Mr CLARE (Blaxland—Minister for Home Affairs, Minister for Justice and Cabinet Secretary) (15:02): I thank the member for Throsby for his question. I know he has a very keen interest in this area. Australia is a great trading nation. Boosting trade is critical to our success. One of the things that can threaten that is dumping. Dumping is cheating, pure and simple. It is where goods are imported at less than their real cost. That can cost Australians their jobs. It can hurt Australian industry and it can undermine the confidence that we all have in free trade. That is why it is important that we have a strong independent umpire with the powers and the resources needed to make sure that people play by the rules. That is why today I have introduced legislation to establish the Australian Anti-Dumping Commission. In the last couple of years we have seen that the workload of our anti-dumping investigator has tripled. This has been driven by a weak global economy, the strong Australian dollar, and the presence of a lot of commodities out there looking for a market. The advice that I have from my department is that this is expected to continue.

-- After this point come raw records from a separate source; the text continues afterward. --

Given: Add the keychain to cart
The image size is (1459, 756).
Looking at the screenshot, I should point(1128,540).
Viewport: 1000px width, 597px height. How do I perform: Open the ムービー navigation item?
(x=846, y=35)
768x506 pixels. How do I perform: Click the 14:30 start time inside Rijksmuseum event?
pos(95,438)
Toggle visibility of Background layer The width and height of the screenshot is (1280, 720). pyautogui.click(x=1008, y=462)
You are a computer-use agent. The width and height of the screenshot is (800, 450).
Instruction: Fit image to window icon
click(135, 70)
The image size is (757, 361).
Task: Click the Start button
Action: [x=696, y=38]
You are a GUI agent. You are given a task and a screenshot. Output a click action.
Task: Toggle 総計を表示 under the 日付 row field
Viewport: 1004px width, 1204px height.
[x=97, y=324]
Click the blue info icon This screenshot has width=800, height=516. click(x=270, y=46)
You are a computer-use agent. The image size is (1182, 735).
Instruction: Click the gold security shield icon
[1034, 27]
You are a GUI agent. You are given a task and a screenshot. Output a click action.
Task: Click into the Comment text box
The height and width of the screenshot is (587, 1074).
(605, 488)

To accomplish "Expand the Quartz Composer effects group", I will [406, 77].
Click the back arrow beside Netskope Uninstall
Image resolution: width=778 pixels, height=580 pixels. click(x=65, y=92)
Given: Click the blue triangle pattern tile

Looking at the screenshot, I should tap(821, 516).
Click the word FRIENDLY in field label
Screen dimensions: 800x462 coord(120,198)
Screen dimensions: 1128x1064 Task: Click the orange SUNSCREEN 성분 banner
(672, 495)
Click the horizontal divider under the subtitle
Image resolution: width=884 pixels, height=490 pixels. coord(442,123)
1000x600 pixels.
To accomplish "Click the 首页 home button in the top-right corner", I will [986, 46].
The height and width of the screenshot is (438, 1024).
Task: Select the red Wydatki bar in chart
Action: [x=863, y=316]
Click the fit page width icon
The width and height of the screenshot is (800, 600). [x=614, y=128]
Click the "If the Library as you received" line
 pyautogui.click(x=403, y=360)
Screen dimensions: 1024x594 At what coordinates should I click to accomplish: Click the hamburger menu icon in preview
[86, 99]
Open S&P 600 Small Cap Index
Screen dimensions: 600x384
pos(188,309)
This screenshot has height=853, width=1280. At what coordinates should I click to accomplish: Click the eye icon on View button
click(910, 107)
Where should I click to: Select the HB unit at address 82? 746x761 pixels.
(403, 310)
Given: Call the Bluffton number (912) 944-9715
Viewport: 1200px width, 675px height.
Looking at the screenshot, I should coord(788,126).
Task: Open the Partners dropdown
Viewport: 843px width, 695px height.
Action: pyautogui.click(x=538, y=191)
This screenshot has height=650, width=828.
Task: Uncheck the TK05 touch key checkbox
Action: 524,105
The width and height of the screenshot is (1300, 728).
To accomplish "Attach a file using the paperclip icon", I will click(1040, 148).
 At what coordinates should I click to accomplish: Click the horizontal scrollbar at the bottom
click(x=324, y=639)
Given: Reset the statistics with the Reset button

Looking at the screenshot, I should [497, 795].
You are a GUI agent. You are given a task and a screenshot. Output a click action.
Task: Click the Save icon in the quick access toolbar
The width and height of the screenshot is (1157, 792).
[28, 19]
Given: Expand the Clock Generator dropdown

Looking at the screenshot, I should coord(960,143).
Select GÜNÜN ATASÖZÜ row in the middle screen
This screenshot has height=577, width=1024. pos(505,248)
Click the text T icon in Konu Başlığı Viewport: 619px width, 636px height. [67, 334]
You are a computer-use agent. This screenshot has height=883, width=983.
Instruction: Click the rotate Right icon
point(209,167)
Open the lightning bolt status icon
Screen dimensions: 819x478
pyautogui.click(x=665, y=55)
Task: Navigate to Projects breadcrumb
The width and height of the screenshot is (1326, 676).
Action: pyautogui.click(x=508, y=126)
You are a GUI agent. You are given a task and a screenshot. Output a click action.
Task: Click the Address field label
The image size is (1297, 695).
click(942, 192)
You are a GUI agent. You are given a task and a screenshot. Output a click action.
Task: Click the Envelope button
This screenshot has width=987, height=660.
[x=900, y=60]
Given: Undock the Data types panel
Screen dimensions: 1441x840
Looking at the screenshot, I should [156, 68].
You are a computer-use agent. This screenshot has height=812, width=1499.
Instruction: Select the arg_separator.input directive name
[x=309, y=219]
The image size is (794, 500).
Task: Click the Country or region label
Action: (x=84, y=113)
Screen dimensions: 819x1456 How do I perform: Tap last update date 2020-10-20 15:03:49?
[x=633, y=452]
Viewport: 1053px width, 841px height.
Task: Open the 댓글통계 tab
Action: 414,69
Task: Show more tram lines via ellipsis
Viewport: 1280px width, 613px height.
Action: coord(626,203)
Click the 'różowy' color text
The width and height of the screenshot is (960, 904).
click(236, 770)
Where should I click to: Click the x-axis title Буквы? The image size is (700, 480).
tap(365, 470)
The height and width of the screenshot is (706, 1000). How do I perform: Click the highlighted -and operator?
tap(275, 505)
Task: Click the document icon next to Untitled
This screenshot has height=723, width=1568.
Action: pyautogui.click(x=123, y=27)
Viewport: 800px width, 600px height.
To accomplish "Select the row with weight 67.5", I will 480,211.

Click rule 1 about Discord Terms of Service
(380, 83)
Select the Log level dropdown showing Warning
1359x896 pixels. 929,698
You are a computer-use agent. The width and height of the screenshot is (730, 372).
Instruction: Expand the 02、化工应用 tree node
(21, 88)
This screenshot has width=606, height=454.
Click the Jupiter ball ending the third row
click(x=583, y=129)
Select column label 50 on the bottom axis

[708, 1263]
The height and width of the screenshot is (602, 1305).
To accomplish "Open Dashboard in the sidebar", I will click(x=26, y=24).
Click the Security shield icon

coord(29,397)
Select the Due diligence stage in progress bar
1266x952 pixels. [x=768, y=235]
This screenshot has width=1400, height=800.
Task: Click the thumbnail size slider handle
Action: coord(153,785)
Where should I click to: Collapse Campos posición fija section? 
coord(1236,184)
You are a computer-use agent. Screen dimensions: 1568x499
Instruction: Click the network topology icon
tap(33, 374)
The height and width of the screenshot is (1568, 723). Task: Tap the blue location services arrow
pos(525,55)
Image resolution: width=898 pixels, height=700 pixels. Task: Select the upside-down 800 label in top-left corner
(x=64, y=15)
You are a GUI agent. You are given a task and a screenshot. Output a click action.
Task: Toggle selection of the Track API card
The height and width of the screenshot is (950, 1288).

Last year I asked John Brumby, the former Premier of Victoria, to provide me with advice on the best structure for Australia's antidumping administration. He provided me with a number of recommendations. We have committed to implement all of them. The two major recommendations that he made were the establishment of this commission and the allocation of additional resources for these investigators. We will do this. We will allocate an additional $24 million over four years, which will mean that we will almost double the number of antidumping investigators. This has been backed by business and it has been backed by unions. Innes Willcox of the Australian Industry Group said of these reforms to the system that they:
…will strengthen its effectiveness, improve its administration and make anti-dumping procedures more accessible for all affected businesses.
They are important reforms, but more work is needed. In the next session I will introduce legislation to impose higher duties when rules are broken, increased infringement notice penalties and make it easier for antidumping duty to be applied retrospectively. These will, of course, comply with our WTO obligations. The purpose of all of this is to make sure that people play by the rules. To do that you need a strong, independent umpire with the powers and resources they need. That is what we are doing. The Australian Anti-Dumping Commission will help support Australian jobs, support Australian workers and help Australian industry. That is what this government is all about.